When Sheila Suess Kennedy was chosen to lead the Indiana Civil Liberties Union, a local alternative newspaper announced the appointment with the headline, "ICLU taken over by card-carrying Republican."

Every day of her tenure thereafter, someone asked, "What's a Republican doing at the ACLU?" she recounted during a taping of The Editors television program.

"Which of course displays a real lack of understanding of what the civil liberties union is and to a lesser extent what traditional Republicanism was all about," Ms. Kennedy said.

She joined the party in the era of Barry Goldwater, the 1964 Republican presidential candidate. She is not a card-carrying Republican today.

"George W. Bush has pushed me out of the party," Ms. Kennedy said.

She said the party she joined stood for free trade, free markets, fiscal integrity, and a respect for individual rights and constitutional values.

"All of those things are gone," Ms. Kennedy said. "The party I joined has largely become the party of the plutocrats and the theocrats. Those of us who joined because we believed in limited government are increasingly unwelcome."

Ms. Kennedy, author of the book, What's a Nice Republican Girl Like Me Doing in the ACLU?" teaches law and public policy at the Indiana University School of Public and Environmental Affairs. She was questioned by Thomas Walton, vice president-editor of The Blade.
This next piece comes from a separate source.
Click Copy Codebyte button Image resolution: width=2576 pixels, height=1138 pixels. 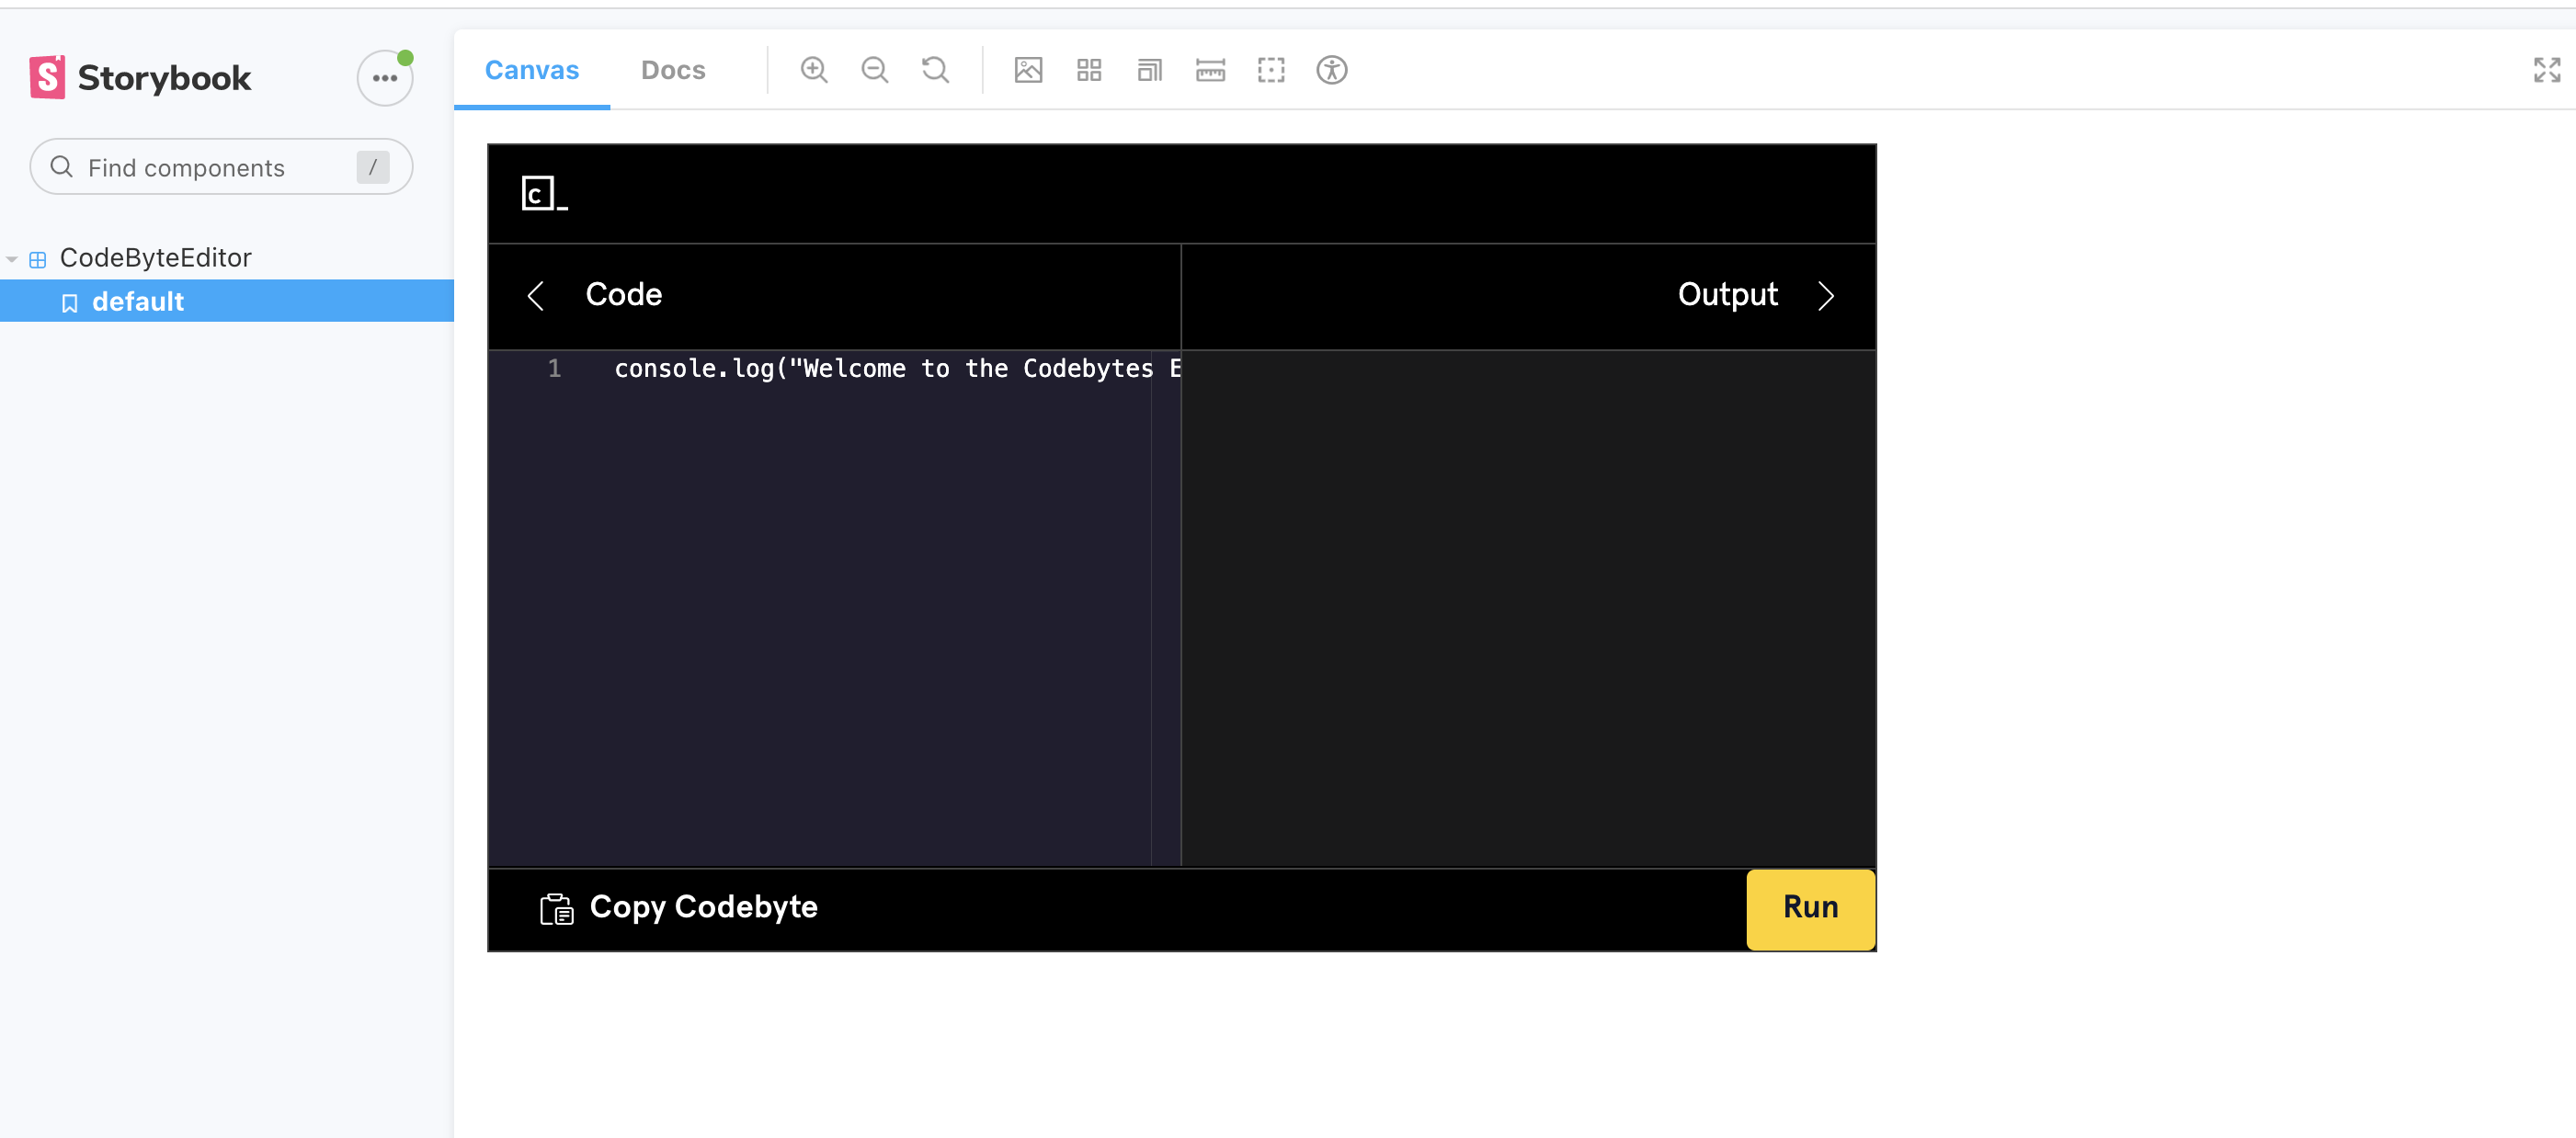[680, 908]
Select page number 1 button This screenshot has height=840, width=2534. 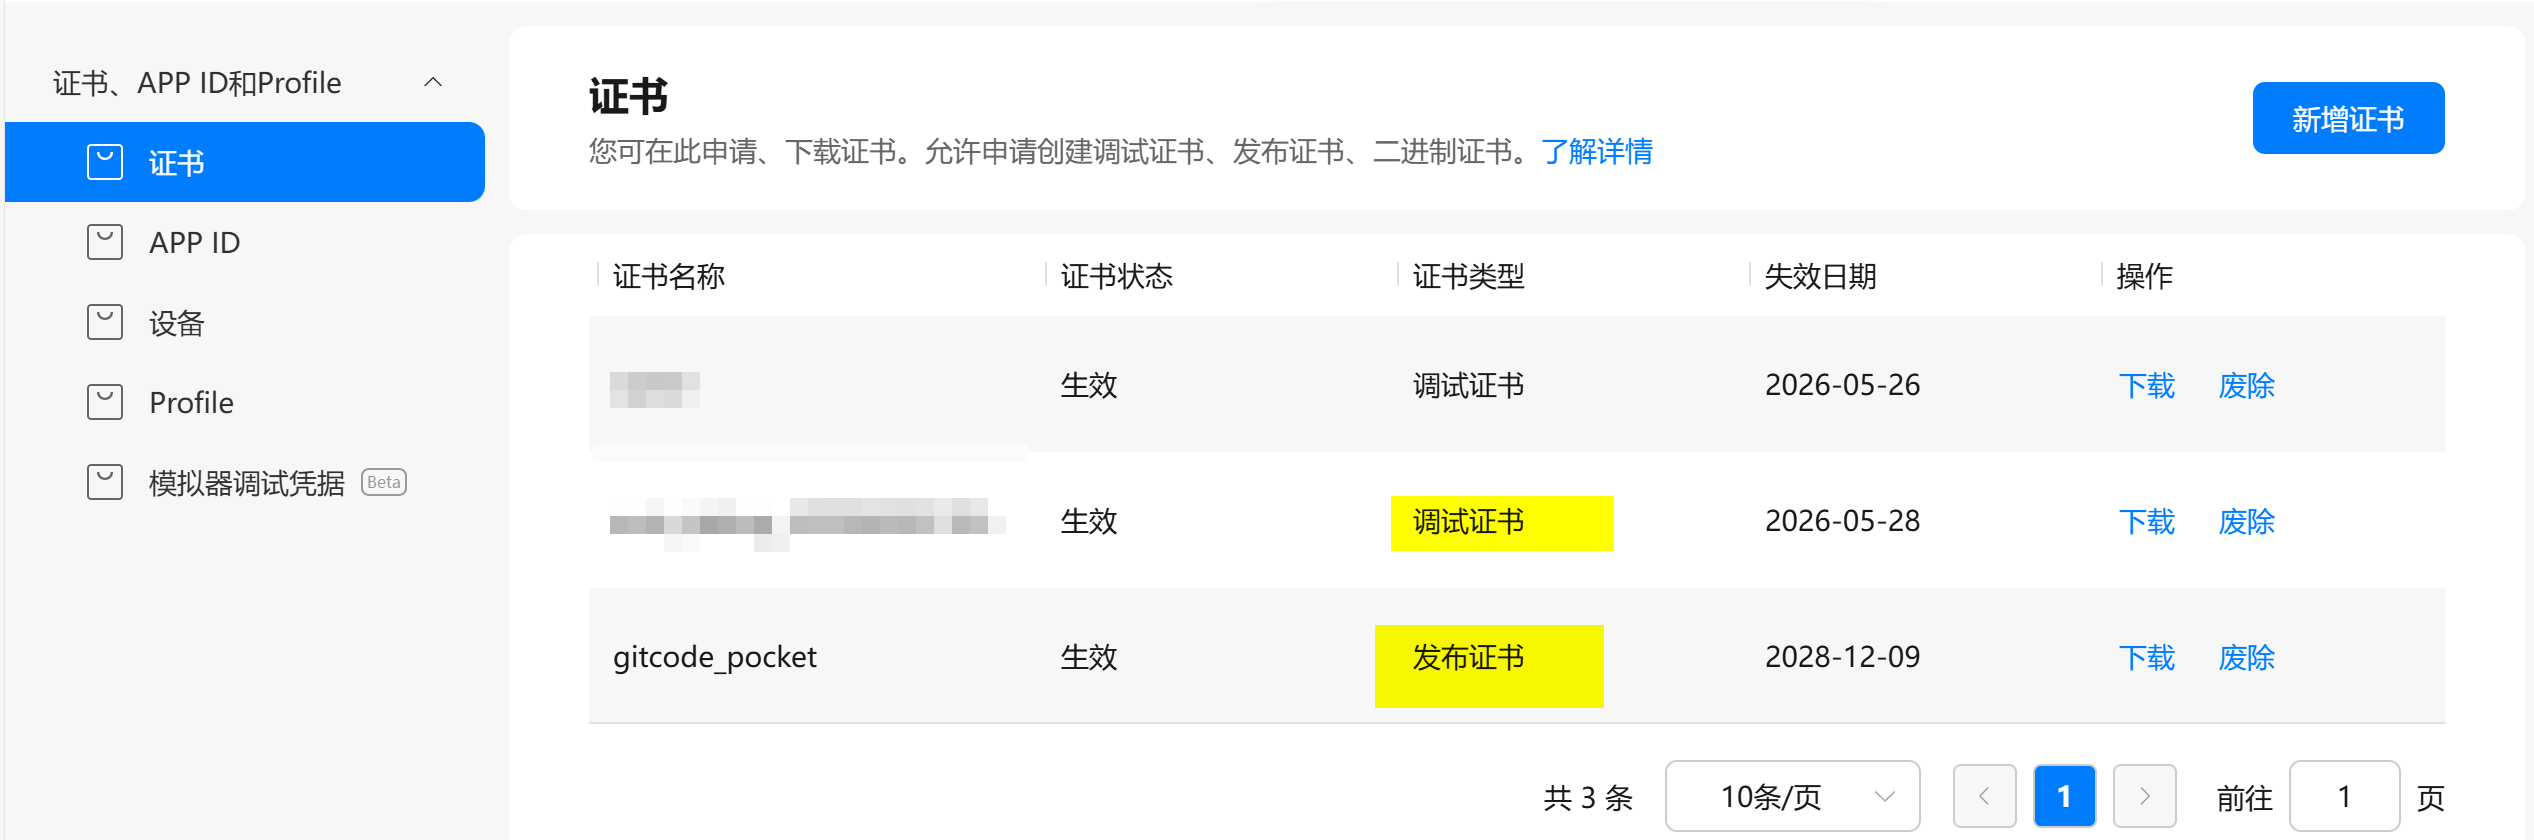click(2064, 796)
The Editors will be broadcast at 8:30 tonight on WGTE-TV, Channel 30, and at 12:30 p.m. Sunday on WBGU-TV, Channel 27.

Ms. Kennedy spoke earlier this month at a forum at the University of Toledo sponsored, in part, by the Log Cabin Republicans of Northwest Ohio, which is made up of gay and lesbian Republicans.

She said there are churches and synagogues that perform marriages of same-sex couples. What business is it of government, she asked, to say it will recognize unions solemnized by some religious institutions and not others.

"What government has an obligation to do is to take a look at contractual relationships between individuals and give the same civil rights to those across the board," Ms. Kennedy said. "In other words, to treat similarly situated citizens similarly. I don't think government needs to get into the business of religion."

America's Patriot Act has not increased the security of the United States, "and it's very dangerous," Ms. Kennedy said. "If terrorists succeed in making us something other than the Americans we are, they've won."